== Supplied records

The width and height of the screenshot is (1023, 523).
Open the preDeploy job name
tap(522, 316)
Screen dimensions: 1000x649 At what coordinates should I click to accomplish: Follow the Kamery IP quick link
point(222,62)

====
== Supplied records

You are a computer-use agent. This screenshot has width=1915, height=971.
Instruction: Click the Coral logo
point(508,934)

====

-- What needs to be done --
Reproduce the stretch of the records from the line containing "The width and" through the line containing "point(222,62)", switching "quick link" for "shortcut" and leaving everything else unchanged.

-- Result for this exercise --
The width and height of the screenshot is (1023, 523).
Open the preDeploy job name
tap(522, 316)
Screen dimensions: 1000x649 At what coordinates should I click to accomplish: Follow the Kamery IP shortcut
point(222,62)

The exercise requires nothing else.